▸ **What to produce**
Begin the reply with the line containing "Task: Select Overview in the sidebar" and end it with the final line of the listing, reproducing every line between exactly and adding nothing.
....................
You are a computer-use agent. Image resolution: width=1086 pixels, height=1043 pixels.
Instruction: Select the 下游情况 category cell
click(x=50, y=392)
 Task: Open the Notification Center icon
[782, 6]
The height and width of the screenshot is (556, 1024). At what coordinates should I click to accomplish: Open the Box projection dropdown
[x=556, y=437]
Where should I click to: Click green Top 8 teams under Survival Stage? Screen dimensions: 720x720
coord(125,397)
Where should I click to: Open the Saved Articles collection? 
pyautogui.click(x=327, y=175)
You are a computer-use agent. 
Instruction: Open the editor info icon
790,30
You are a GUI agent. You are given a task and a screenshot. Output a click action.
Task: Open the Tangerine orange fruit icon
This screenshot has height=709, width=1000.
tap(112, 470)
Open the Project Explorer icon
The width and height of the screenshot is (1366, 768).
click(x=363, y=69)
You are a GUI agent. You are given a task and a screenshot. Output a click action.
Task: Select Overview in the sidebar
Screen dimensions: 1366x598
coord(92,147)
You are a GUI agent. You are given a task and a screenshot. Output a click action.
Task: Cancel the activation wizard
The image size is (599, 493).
....................
▸ **Answer section**
Task: Select Overview in the sidebar
Screen dimensions: 1366x598
coord(92,147)
You are a GUI agent. You are given a task and a screenshot. Output a click action.
Task: Cancel the activation wizard
The image size is (599, 493).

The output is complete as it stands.